Copy the listing from the line holding "Click the -printcert command entry" through the line holding "coord(719,22)", inclusive, switching "Play preview button" to "Play preview icon" and leaving all else as it is.
[START OF Source records]
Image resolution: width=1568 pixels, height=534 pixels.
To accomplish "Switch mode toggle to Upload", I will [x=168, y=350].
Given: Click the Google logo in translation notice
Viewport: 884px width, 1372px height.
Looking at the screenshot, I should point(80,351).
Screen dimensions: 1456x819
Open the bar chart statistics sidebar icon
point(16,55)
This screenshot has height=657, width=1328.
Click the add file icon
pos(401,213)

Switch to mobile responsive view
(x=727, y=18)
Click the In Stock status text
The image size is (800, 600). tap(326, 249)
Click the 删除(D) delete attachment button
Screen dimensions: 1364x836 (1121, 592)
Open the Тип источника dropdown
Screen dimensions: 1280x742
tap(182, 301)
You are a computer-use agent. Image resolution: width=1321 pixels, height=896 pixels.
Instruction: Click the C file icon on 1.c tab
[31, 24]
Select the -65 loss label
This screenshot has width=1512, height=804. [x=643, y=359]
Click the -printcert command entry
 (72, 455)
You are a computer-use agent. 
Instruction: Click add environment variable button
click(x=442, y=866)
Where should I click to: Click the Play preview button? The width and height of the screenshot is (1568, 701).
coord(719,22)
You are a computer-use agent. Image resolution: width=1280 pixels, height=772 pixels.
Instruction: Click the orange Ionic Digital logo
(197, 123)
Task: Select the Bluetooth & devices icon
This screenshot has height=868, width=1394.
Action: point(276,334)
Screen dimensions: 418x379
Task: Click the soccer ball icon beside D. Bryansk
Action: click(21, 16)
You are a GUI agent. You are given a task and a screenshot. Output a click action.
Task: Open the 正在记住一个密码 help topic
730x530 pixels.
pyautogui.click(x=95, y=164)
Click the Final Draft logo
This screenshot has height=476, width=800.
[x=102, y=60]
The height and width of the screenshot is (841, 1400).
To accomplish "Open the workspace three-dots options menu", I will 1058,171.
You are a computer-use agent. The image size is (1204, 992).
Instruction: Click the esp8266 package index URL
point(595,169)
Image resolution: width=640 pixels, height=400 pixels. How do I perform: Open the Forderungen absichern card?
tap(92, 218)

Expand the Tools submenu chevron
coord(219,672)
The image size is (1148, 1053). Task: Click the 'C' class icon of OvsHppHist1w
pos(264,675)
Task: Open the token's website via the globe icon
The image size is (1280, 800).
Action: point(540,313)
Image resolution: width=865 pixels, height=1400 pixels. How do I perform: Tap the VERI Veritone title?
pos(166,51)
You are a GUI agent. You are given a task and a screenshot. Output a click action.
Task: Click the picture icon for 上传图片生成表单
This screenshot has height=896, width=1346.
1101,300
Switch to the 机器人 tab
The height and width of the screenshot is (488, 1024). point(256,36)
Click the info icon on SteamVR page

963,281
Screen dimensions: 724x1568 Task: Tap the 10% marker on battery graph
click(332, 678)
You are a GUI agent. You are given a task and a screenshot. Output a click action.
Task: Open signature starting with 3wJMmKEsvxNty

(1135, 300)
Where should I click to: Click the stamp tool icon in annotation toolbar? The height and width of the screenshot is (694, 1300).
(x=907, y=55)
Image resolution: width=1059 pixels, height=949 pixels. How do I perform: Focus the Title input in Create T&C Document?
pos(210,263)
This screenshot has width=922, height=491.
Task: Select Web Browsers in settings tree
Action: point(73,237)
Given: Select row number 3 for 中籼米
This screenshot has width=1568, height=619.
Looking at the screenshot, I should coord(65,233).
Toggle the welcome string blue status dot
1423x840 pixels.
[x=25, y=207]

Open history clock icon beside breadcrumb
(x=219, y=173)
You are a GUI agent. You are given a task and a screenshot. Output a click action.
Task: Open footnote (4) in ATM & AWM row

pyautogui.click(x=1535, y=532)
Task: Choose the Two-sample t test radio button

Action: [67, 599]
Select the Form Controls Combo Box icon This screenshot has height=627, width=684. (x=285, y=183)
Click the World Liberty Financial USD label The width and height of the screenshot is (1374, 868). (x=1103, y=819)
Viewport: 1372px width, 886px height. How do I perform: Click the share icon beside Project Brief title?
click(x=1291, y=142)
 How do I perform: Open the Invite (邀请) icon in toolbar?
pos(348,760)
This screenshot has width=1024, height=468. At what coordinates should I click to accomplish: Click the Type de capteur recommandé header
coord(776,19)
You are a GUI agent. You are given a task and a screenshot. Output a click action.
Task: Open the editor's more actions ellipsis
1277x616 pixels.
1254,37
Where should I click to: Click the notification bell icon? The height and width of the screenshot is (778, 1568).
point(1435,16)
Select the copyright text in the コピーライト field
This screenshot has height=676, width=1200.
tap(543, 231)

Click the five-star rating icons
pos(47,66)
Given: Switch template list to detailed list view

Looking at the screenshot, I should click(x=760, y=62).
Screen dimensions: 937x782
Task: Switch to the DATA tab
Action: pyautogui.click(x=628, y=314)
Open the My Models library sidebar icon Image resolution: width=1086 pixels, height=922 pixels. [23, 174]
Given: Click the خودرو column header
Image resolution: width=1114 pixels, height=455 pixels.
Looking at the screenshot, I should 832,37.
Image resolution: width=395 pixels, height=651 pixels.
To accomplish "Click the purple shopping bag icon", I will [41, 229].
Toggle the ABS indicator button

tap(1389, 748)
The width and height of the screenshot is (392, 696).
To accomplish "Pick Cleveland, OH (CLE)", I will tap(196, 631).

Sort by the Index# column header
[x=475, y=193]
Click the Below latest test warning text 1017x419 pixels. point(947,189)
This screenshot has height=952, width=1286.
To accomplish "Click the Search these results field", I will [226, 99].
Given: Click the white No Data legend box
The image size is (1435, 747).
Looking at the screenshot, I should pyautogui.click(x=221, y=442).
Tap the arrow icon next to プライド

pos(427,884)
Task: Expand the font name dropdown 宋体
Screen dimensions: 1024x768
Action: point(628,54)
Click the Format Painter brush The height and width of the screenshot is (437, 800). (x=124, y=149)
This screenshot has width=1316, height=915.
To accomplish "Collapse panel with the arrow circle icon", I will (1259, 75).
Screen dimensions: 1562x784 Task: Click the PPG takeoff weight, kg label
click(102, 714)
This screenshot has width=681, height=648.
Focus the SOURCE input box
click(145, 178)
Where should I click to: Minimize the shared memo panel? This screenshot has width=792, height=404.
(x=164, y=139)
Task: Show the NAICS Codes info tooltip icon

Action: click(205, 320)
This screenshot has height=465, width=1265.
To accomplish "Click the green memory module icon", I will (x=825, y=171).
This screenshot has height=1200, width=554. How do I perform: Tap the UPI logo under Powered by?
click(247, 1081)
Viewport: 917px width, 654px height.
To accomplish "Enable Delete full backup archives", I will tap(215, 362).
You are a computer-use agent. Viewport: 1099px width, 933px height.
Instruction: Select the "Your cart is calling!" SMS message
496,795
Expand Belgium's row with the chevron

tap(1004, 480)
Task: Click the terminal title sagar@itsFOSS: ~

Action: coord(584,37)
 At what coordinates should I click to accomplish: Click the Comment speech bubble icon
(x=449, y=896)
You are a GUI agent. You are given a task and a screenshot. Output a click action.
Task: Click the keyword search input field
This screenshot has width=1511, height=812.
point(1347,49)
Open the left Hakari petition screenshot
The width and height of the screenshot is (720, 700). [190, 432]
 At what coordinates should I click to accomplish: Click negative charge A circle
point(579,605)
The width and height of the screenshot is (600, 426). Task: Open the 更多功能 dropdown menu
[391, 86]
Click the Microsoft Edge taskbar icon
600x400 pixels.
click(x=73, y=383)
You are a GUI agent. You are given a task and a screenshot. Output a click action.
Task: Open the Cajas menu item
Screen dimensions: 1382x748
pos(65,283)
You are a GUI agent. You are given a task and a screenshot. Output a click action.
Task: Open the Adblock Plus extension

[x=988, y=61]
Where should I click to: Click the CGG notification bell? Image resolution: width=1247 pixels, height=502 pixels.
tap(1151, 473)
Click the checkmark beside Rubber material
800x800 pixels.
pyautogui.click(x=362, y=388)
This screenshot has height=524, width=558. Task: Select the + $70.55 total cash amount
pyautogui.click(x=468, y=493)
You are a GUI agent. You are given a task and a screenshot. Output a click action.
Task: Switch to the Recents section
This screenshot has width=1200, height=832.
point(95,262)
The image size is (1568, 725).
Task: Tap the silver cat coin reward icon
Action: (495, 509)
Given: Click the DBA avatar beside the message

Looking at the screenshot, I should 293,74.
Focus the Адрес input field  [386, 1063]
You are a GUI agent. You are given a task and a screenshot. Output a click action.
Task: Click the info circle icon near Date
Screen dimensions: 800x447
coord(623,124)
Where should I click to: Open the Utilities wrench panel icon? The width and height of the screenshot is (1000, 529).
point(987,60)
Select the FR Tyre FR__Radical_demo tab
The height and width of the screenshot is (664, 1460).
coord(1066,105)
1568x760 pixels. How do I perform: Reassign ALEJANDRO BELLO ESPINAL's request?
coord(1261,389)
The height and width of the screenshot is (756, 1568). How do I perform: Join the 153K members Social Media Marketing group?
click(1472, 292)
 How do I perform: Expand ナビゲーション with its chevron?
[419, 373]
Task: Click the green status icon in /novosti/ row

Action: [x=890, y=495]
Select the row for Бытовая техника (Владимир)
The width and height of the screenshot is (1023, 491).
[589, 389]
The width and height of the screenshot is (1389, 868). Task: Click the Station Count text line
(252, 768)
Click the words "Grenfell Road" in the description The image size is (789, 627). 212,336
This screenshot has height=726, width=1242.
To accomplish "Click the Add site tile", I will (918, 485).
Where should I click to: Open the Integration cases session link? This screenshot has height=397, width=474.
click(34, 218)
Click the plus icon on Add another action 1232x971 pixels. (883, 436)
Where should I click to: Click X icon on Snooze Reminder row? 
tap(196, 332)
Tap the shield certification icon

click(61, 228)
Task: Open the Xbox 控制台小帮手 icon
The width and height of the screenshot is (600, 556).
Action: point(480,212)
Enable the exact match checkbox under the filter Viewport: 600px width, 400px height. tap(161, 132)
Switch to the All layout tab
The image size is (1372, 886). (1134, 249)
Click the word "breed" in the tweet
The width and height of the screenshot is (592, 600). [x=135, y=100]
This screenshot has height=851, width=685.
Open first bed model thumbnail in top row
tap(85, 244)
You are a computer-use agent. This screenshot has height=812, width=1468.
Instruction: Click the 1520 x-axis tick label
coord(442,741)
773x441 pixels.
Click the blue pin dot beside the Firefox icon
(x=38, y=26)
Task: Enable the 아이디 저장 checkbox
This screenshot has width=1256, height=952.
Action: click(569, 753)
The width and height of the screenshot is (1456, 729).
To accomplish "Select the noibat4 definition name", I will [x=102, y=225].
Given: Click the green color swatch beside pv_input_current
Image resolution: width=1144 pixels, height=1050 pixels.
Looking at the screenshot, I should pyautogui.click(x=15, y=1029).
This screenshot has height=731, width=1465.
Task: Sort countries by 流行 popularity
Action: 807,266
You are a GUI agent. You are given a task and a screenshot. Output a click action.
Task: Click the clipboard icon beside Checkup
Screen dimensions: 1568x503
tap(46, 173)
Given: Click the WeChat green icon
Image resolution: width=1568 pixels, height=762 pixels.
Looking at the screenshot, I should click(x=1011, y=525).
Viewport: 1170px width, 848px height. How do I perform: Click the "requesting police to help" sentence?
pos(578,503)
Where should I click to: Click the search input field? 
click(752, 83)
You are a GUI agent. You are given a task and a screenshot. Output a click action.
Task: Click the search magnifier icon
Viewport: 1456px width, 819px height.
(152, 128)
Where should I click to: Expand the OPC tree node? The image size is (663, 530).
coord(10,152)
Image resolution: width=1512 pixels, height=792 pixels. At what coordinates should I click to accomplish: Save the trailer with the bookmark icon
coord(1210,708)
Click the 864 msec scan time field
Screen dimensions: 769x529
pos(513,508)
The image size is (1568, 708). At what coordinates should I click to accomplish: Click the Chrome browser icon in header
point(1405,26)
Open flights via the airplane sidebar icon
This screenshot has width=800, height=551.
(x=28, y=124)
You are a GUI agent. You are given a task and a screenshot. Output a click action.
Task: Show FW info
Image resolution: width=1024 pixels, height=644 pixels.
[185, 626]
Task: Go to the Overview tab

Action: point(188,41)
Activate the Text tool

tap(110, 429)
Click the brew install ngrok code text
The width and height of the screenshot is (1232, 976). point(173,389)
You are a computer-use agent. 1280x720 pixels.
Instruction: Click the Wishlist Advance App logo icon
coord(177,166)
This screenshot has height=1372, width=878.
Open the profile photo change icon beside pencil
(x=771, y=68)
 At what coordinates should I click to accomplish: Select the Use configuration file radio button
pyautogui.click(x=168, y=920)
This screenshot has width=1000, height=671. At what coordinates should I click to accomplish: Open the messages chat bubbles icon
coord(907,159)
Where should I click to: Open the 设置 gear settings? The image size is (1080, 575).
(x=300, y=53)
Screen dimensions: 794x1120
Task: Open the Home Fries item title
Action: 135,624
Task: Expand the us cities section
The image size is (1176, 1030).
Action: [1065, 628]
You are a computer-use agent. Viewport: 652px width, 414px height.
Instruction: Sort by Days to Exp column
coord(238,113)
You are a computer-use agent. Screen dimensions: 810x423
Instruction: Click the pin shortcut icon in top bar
[END OF Source records]
**Complete response**
Click the -printcert command entry
 (72, 455)
You are a computer-use agent. 
Instruction: Click add environment variable button
click(x=442, y=866)
Where should I click to: Click the Play preview icon? The width and height of the screenshot is (1568, 701).
coord(719,22)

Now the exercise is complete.